━━━━━ Listing
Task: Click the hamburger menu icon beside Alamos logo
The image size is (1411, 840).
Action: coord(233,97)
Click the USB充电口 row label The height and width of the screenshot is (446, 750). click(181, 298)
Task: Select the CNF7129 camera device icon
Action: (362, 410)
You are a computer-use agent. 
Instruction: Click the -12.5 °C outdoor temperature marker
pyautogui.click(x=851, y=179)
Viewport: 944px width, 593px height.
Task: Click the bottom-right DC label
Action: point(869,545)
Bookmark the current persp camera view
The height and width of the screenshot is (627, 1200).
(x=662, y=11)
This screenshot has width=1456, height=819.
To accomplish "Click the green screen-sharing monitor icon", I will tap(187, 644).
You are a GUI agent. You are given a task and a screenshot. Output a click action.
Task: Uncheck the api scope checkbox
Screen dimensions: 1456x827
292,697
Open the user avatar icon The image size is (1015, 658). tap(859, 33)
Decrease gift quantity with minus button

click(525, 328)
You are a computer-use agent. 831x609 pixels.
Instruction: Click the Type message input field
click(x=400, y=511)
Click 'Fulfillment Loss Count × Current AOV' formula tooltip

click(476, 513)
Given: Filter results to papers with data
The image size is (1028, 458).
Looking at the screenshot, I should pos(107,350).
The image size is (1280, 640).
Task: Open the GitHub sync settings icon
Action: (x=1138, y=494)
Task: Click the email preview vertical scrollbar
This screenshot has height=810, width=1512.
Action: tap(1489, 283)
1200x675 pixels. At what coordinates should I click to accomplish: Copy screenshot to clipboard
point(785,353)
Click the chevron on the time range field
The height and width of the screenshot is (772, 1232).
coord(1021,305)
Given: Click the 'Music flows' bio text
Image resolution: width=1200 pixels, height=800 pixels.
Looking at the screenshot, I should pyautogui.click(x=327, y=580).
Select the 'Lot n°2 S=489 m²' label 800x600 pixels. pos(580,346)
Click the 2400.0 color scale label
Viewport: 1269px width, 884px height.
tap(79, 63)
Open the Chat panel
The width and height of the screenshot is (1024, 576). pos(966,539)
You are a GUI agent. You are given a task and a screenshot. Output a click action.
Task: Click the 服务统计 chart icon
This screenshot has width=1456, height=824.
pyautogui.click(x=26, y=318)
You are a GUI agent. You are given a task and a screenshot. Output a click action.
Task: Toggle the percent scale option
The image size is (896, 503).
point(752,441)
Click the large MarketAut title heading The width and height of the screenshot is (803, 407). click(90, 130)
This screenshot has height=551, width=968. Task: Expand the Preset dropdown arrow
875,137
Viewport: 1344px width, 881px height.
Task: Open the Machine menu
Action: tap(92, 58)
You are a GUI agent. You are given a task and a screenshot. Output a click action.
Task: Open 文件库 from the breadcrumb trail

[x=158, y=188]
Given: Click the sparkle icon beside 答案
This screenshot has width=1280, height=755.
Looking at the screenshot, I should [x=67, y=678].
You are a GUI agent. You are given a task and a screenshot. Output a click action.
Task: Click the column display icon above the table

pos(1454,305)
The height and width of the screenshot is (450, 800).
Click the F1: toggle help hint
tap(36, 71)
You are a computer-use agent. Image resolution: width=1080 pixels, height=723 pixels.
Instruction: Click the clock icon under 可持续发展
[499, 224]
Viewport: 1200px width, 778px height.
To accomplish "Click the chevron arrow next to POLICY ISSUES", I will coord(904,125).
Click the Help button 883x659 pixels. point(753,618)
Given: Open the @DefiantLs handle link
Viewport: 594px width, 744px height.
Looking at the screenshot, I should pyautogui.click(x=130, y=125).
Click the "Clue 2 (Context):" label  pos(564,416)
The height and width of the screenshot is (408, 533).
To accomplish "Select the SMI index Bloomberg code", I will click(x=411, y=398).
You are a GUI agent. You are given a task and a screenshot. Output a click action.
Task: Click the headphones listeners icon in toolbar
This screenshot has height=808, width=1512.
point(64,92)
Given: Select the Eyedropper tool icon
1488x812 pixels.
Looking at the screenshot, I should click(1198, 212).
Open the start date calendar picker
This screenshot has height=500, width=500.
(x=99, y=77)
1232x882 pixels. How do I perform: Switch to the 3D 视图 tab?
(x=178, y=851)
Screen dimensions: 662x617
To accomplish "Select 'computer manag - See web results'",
━━━━━━━━━━
■ The task
Copy out every line from the one containing "This screenshot has width=1456, height=819." through the one containing "click(525, 328)", both included and requests kept, and change each click coordinate in the answers by -92.

■ The output
This screenshot has width=1456, height=819.
To accomplish "Click the green screen-sharing monitor icon", I will tap(95, 552).
You are a GUI agent. You are given a task and a screenshot. Output a click action.
Task: Uncheck the api scope checkbox
Screen dimensions: 1456x827
200,605
Open the user avatar icon The image size is (1015, 658). tap(767, -59)
Decrease gift quantity with minus button

click(433, 236)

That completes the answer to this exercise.